Les recommandations relatives à la gestion de la timidité sont sans équivoque, fiables et fondées sur des recherches. La plupart, sinon toutes, mettent l’accent sur les thèmes suivants :
- être ouvert et accueillant;
- traiter chaque étudiant comme une personne à part entière;
- expliquer clairement pourquoi tout le monde doit participer en classe;
- bien expliquer en quoi consiste la participation;
- faire preuve de souplesse en permettant aux étudiants de contribuer de différentes façons;
- commencer le plus tôt possible l’acclimatation à l’université; et
- faire des commentaires clairs et francs sur les contributions individuelles à l’apprentissage en classe tout au long du semestre plutôt que seulement à la fin.
Malheureusement, certaines de ces stratégies sont inutiles pour les introvertis. Le problème découle du principe voulant qu’une barrière psychologique empêche la participation et qu’il suffit de l’éliminer pour changer le comportement.
Pour les introvertis, les conversations de groupe sont épuisantes physiquement, et non seulement psychologiquement. Comme ils sont conscients de ce qu’ils sont, ils pourront sciemment décider de ne pas prendre part à la discussion en classe même s’ils ont beaucoup à dire. S’ils parlent, ils auront tendance à le faire à la fin de l’échange, après avoir eu beaucoup de temps pour réfléchir.

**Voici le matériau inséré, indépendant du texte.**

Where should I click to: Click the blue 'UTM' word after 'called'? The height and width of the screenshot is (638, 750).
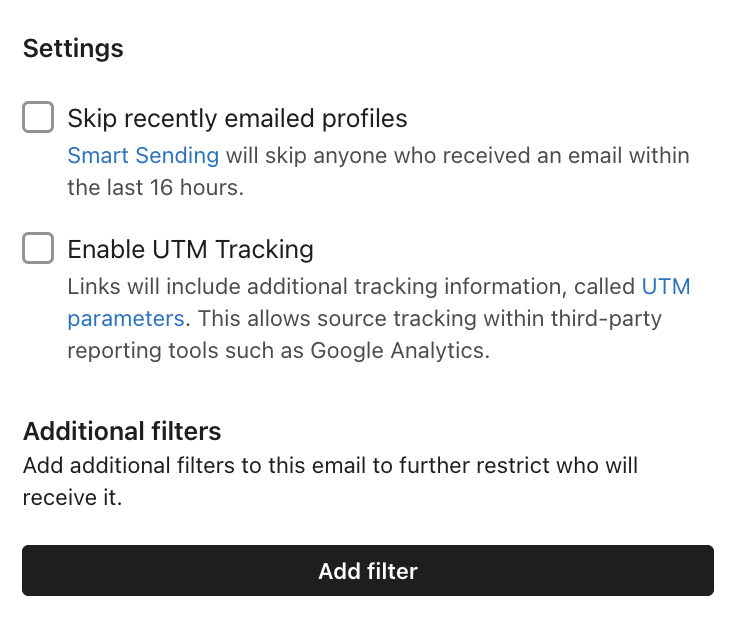pos(666,287)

Par conséquent, le problème n’est pas toujours lié à l’auto-efficacité : ces personnes ne doutent pas du bien-fondé de leurs opinions. Elles ne s’inquiètent pas nécessairement de la réaction de leurs pairs ou de leur enseignant à la suite de leur intervention. Elles cherchent plutôt à se protéger sur le plan physiologique.
À titre d’exemple, une personne introvertie qui a plusieurs cours ou activités sociales dans la même journée pourra choisir de préserver son énergie en gardant le silence, tout en étant pleinement consciente des conséquences (comme une note de participation faible).
Les recherches et les recommandations concernant les façons de favoriser la participation de ce type de personne sont beaucoup moins abondantes. D’après mon expérience, le fait de mettre l’accent sur l’autonomie va à l’encontre du but recherché : en convainquant les introvertis que leurs idées sont pertinentes, nous renforçons leur confiance en leur jugement général. S’ils jugent devoir garder le silence, ils seront encore plus à l’aise de le faire.
Lors de mes derniers séminaires, j’ai commencé à faire l’essai de deux stratégies. La première est de nature intellectuelle. J’explique que le point de vue d’une seule personne et le contenu des lectures obligatoires n’égaleront jamais la richesse des idées échangées sur le vif par un groupe de gens. En termes simples, chaque voix est importante.
Je souligne aussi un point éthique. Qu’ils participent ou non aux débats, les introvertis profitent des idées de leurs collègues extravertis. Ils apprennent à leur contact, si bien qu’il serait juste de leur offrir quelque chose en retour. Si tout le monde attendait à la fin du cours pour parler, aucune discussion ne serait possible.
Je ne sais pas si ma démarche est la meilleure, et sa réussite n’est pas constante. Mais il est évident que la timidité et l’introversion sont des phénomènes distincts. Bien sûr, les introvertis sont souvent timides, mais ce n’est pas systématique. Il peut donc être utile de se demander comment adapter nos méthodes en conséquence pour favoriser la participation en classe.
Adam Chapnick est directeur adjoint de l’éducation au Collège des Forces canadiennes à Toronto.